_THE TASK_
Copy out every line holding the string "filter" from the records below.

_DATA_
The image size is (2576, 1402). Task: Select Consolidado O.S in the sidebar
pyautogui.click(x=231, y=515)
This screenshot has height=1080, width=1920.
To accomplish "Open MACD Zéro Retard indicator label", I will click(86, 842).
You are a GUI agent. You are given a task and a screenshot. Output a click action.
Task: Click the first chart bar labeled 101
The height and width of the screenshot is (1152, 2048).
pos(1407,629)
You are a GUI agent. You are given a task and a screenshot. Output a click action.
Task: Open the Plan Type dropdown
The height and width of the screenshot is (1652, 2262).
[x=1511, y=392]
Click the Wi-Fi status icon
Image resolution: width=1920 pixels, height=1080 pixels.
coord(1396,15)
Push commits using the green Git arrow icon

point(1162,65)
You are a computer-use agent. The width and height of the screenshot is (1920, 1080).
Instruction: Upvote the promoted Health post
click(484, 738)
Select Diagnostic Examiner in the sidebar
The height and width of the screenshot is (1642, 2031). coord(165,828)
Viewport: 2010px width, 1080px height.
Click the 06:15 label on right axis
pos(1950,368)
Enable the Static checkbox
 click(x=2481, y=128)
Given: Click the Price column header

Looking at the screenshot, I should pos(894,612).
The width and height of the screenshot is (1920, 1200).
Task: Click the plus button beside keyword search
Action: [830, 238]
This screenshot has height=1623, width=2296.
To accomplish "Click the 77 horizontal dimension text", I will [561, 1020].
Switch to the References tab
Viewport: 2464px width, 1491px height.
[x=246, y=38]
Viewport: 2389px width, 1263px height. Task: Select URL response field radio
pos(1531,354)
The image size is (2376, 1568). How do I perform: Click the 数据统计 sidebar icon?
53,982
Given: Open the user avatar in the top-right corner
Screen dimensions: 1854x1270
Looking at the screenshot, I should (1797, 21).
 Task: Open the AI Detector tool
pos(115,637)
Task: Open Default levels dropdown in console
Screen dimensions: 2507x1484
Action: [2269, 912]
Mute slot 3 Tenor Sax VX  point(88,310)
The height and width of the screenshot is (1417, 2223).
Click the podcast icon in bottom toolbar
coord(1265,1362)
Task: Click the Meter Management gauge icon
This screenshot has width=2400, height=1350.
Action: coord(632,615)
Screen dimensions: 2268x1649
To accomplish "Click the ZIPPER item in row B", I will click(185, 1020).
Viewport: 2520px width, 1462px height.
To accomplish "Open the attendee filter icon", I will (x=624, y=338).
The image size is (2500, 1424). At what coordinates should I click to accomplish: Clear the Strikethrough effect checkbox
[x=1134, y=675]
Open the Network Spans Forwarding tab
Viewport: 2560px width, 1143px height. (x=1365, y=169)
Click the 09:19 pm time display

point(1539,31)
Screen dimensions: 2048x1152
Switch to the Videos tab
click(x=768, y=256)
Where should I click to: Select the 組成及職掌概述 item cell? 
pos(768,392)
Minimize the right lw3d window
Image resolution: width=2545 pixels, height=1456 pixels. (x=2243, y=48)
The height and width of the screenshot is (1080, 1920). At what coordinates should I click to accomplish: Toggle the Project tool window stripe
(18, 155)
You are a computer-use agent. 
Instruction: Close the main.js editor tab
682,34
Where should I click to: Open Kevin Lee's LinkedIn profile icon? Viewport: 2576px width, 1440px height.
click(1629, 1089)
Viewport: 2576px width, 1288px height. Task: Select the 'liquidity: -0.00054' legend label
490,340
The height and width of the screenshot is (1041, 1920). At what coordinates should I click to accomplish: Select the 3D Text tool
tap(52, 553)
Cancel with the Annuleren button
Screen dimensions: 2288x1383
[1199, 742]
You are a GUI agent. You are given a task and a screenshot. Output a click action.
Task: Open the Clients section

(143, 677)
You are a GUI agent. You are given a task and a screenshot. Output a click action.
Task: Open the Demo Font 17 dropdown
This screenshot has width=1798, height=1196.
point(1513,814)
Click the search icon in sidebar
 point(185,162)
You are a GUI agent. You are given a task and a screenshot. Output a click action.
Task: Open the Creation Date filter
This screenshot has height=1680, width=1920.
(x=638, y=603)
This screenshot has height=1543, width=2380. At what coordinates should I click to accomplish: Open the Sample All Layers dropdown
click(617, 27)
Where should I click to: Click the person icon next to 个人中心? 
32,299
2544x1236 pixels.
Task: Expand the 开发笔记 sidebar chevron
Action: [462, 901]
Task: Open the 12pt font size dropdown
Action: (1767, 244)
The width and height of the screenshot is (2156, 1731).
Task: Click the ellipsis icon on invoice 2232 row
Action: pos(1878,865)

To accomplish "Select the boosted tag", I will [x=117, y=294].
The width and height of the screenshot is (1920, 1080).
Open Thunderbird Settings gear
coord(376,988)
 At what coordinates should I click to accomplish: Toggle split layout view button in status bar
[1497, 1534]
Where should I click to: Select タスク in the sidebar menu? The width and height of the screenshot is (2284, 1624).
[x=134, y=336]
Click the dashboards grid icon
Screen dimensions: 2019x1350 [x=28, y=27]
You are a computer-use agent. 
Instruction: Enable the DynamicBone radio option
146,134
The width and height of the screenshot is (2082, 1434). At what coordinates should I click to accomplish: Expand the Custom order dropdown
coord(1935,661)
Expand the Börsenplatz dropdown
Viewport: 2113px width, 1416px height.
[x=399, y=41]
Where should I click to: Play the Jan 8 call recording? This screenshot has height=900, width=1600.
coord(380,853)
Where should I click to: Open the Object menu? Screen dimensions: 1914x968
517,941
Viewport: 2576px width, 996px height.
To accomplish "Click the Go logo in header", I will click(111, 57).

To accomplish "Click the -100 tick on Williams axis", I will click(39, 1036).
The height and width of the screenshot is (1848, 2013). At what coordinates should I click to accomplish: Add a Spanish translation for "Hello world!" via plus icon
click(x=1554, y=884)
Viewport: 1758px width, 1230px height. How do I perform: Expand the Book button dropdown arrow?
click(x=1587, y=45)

_SOLVED EXERCISE_
To accomplish "Open the attendee filter icon", I will (x=624, y=338).
Task: Open the Creation Date filter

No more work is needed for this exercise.